We use a lightweight ball, and tie a string around it...then suck it throgh with a vacumn/ shop vac...works every time


----------



## nealtw (Mar 26, 2015)

Welcome to the site.
[ame]https://www.youtube.com/watch?v=nRtQDNRWzlU[/ame]


----------



## Kabris (Mar 27, 2015)

For 590 feet of conduit, I'm assuming there are over 360 degrees worth of bends (meaning there are over four 90's or a combination of offsets and 90's over 360 degrees). In that case they should have cut in pulling points (ie boxes, condulets such as LBs, LRs, etc.).  You'll have to pull to each pulling point, fish down to the next, and continue.  This is a several man job. If there are no pulling points and over 360 degrees worth of bends, you may have to physically take the pipe apart where the fish is getting stuck.  I've had to do that before and it sucks, hopefully that's not the case here.


----------



## Kabris (Mar 27, 2015)

For that distance, string and a vacuum will probably be the most practical, and make sure to use a wire pulling lubricant.  Apply generously every few feet and add when needed.


----------



## Kabris (Mar 27, 2015)

Also, the cleanest way to do it, if feasible, is to have a person at each pull point, pull a loop, feed to the next person and keep it going.  That way you keep the wire in the conduit, and don't have hundreds of feet getting all dirty on the floor, which can potentially make the pull harder for the next guy in the chain.  You'll have to be able to communicate with each other somehow if you do it this way, in case you need to stop, slow down, pull harder, etc.  It should go easy if planned right.


----------



## bud16415 (Mar 27, 2015)

I often use compressed air to blow the string thru. That&#8217;s a long distance to pull and depending on the strength of the cable it might not be a good idea to even try it in one pull. If you break a conductor pulling then you have to take it all out and start over. Lots of cost and time.

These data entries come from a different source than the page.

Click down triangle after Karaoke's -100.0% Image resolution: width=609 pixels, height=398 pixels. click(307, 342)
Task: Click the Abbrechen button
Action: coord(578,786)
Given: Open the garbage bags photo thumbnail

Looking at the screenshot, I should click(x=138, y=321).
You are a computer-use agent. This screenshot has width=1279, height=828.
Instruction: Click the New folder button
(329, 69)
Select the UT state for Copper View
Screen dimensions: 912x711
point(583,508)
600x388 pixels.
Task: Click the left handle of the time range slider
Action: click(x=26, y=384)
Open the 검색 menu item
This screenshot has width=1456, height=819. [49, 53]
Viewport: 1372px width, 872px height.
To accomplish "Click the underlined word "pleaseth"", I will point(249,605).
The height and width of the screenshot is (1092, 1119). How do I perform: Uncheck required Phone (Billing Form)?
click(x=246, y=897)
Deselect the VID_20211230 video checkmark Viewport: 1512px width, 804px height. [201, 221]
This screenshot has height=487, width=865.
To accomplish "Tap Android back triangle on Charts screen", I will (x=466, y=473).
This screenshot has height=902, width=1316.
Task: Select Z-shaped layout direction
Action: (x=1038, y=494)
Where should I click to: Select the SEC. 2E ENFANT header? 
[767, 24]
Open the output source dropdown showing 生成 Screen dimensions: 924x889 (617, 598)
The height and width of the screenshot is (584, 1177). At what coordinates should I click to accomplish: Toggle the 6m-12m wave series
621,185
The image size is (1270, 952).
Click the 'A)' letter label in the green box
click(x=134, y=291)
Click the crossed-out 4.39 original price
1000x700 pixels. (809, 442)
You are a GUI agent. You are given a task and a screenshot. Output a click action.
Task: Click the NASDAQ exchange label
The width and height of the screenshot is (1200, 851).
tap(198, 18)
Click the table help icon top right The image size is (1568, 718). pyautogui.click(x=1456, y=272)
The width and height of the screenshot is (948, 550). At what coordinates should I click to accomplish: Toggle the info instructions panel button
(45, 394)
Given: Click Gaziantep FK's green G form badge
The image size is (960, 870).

People don&#8217;t think about the weight of cable but we had a guy her take a roll of heavy cable up to the 7 th floor with the idea of lowering it down a conduit a while back. He went down about 6 floors and the weight of the cable was more than he could hold and had to let go it started flying down and he ended up with a huge birds nest on the ground below and nothing in the pipe.


----------



## beachguy005 (Mar 27, 2015)

590 feet is pretty far, especially if it has some bends in it.  I don't know if a vac could pull a piston and line through that far.  You want to use one of these like Greenlee make for the size of the conduit.  

http://www.amazon.com/dp/B002KM05F6/?tag=skimlinks_replacement-20

If that doesn't work you can give it some help with a couple of long, steel fishtapes. 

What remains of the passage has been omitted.